Ignore them at your peril!

Where Did it Come From?

In about 1965, the US department of defense awarded a contract to TRW to create a system to manage Cheyenne helicopter parts.  Two engineers, Don Nelson and Dick Pick were assigned to the task, and started work on an IBM System/360 computer. They named their system GIRLS, which was an acronym for Government Inventory Relational Language System.

This was before commodity hardware was a thing. Somehow they got the idea to create a system based on a virtual machine that they could implement on any hardware.  There was some really good architecture and design that went into this system.

How Does PICK Data Work?


The database was a very simple concept.  Whatever document you needed to represent, you would have a data structure that contained all the information in one place.  With a single read, a programmer could pull back all the key data that was needed for an invoice.  In real practice, your invoice would reference a customer by an id, and the customer name would remain in the customer master file. Similar things would happen with part numbers and the part names.  The invoice would include both the header information and the detail lines for the parts being ordered.

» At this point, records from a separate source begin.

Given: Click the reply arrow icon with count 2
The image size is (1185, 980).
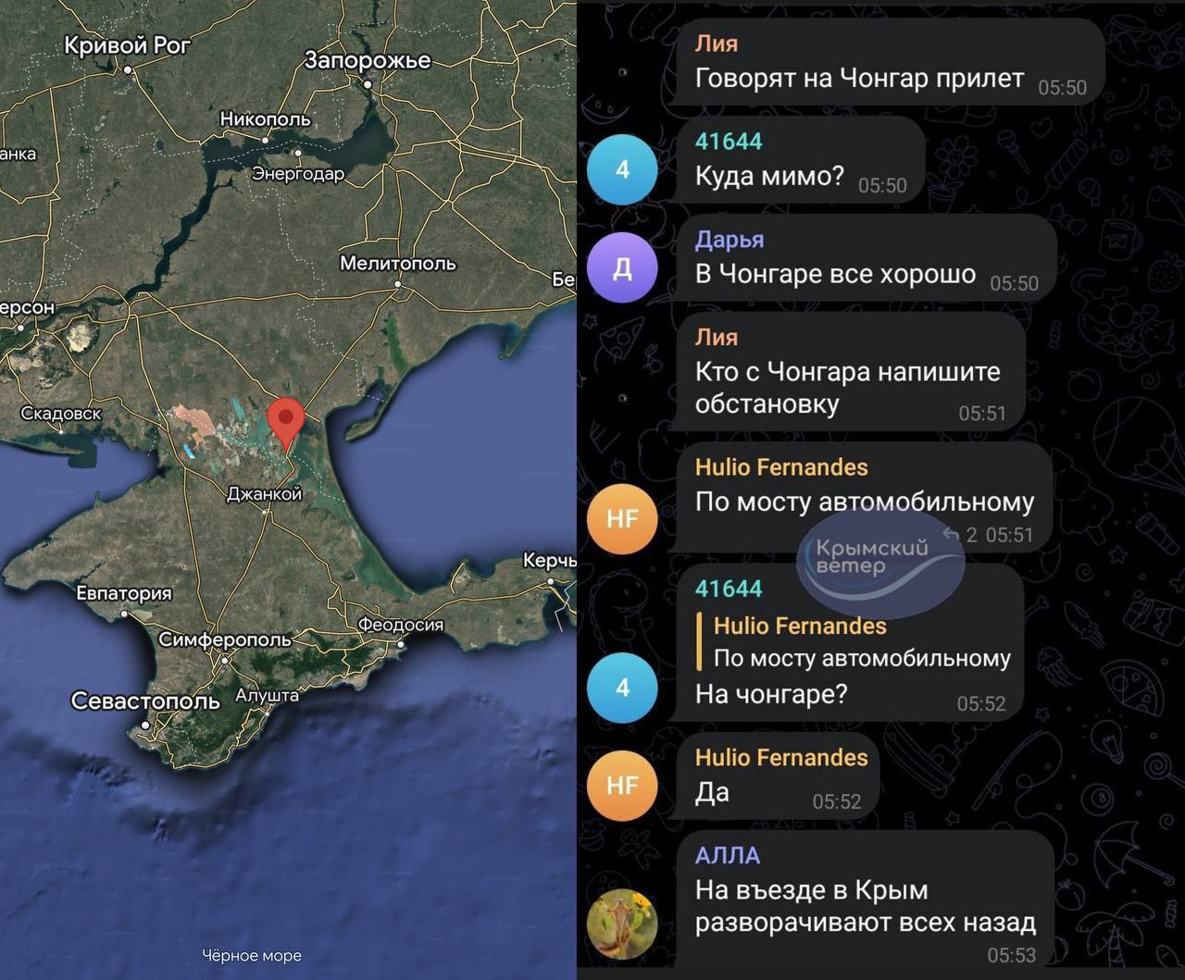Looking at the screenshot, I should (951, 535).
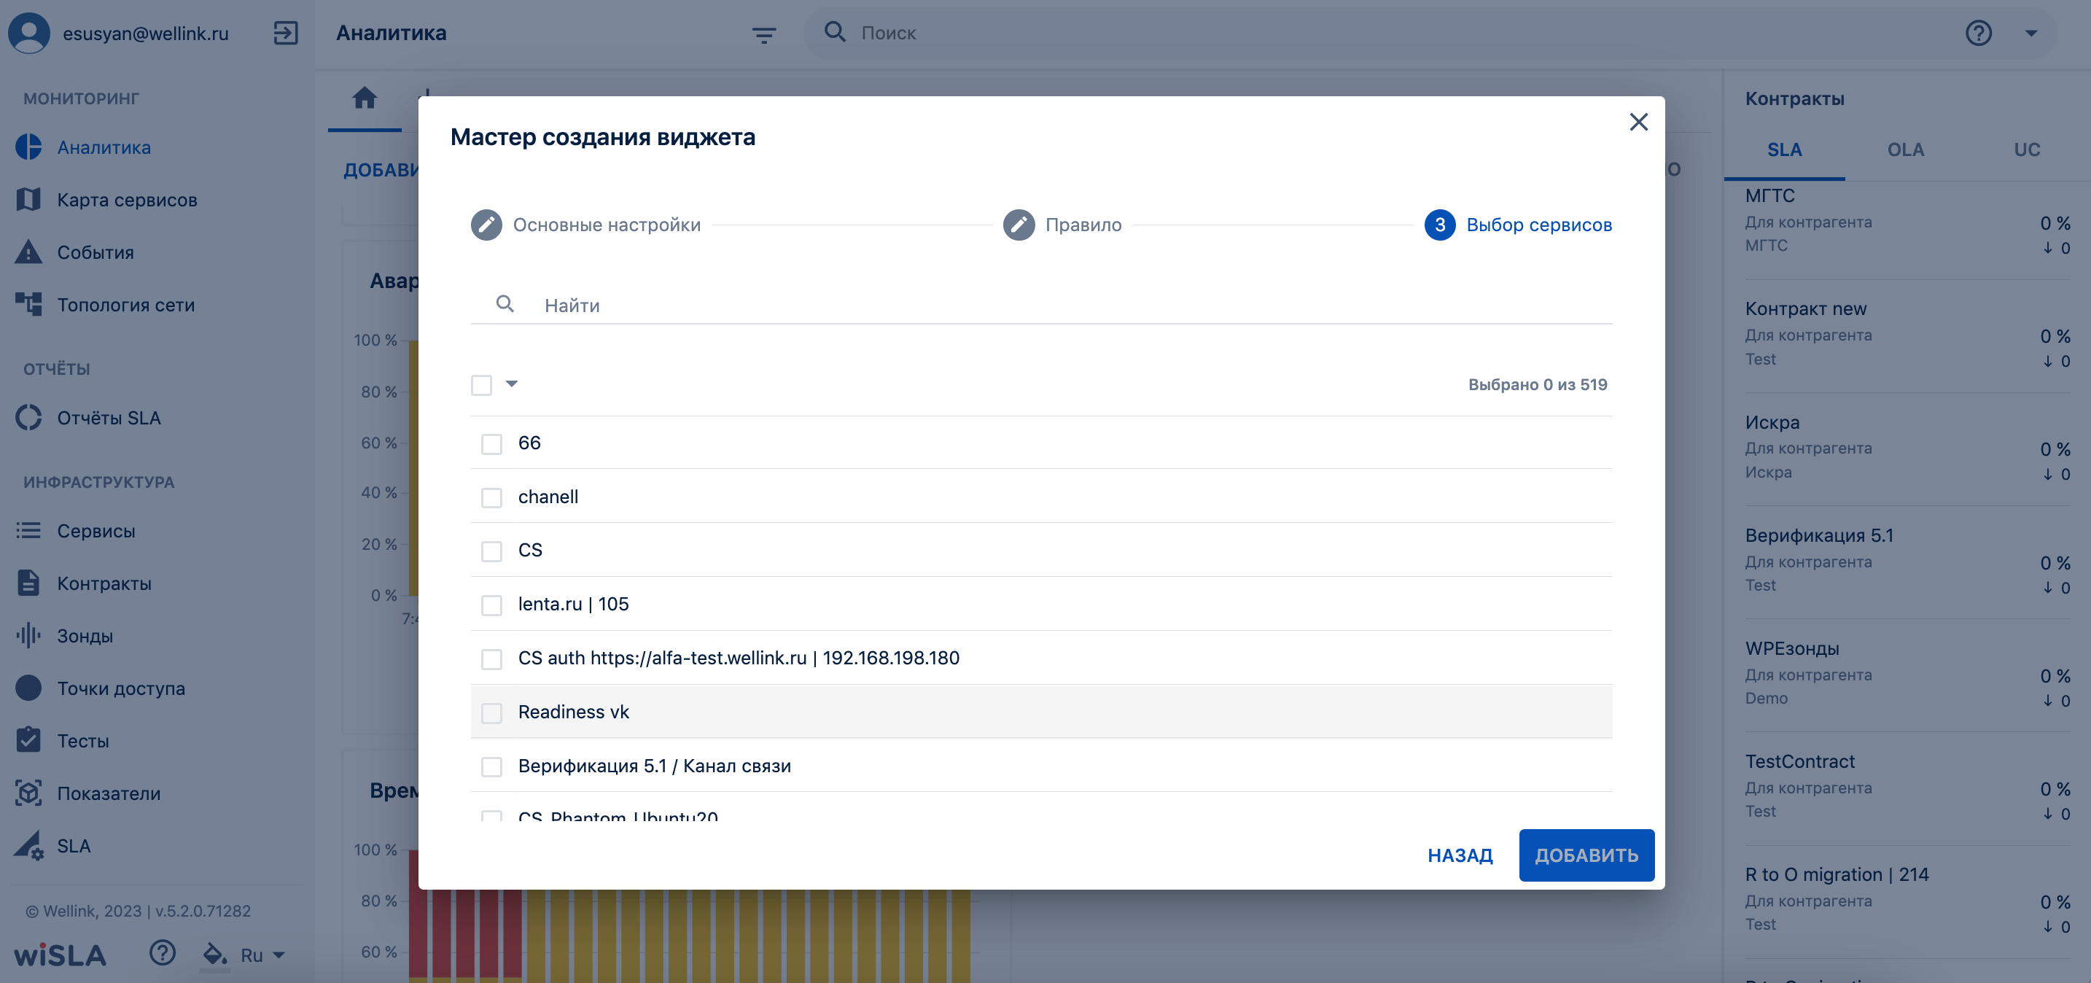Viewport: 2091px width, 983px height.
Task: Click the help question mark icon top right
Action: click(1978, 33)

The data is stored in a hashed file structure and each record is stored as a sparse string with delimiters separating fields, values and subvalues.  Let's look at an example.

Still working with the invoice concept, lets consider a manufacturing organization that sells three key products, widgets, gidgets and gadgets.  The invoice file has an invoice date, customer id, then it has 4 fields that contain multiple values (multivalues) in them.  These are product id, options, quantity and price.  When you display an invoice it might look like this:

Invoice 0001 Date 11 Aug 2018 Customer ABC - ABC Company

Product Options Quantity   Price............ Extended...
WIDGET  GOLD           2            $115.95    $231.90
GIDGET  RED            1            $220.75    $220.75
        SMALL
========================================================
Subtotal:                                      $452.65
Taxes
Totals

When looking at the document, you can see that you have header data that occurs just once per document, including the invoice number, date, and customer information. You would look up the customer's name from the customer master file.  You also have computed or calculated fields, like extended costs, subtotals, taxes and final totals.

The interesting thing to note is the invoice lines data. In a real invoice all the lines, an set of arbitrary size, is part and parcel of, and contained in, the invoice document.  For a single invoice you could have an arbitrary number of products being purchased. for each you would have a quantity and a price.  In our case, we further complicated it by allowing different products to have different options. You might choose a colour and a size as with the gidget we had on the second invoice line.  At this point we not only have multiple values, but one of the values (the OPTIONS value for the GIDGET line) has two subvalues, one for the colour and one for the size.

Don and Dick came up with a database structure that allowed that.  Your fields were delimited by field or attribute mark delimiters. Your multiple values were delimited by value mark delimiters and your subvalues were delimited by subvalue mark delimiters. The data for the above INVOICE file might look like this:


Note that the blocks are the field delimiters. the superscripted '2' is a value mark, and the superscripted 'n' is a subvalue mark. These are high-ASCII delimiters. Going left to right, we have the first field, the item-id (similar to a primary key) which is the invoice number '00001'. Then you have a date. This is represented as number of days since Dec 31, 1967.  Next we have the customer id 'ABC' for ABC Company. Then we get a field that has two values. This field and all the subsequent fields have two values, the first one is line 1 of the detail lines and the second is line 2 of the detail lines. This first multivalued field has the product ids of the products being bought.The next one has the options selected for each line. You can see that for detail line 1 there is only one option, but for the 2nd detail line (the GIDGET), we have two options: The colour RED and the size SMALL. Then we have the quantities of each of these and the unit price for each line. The price has an implied 2 decimals (it is storing the value as cents, not decimal dollars).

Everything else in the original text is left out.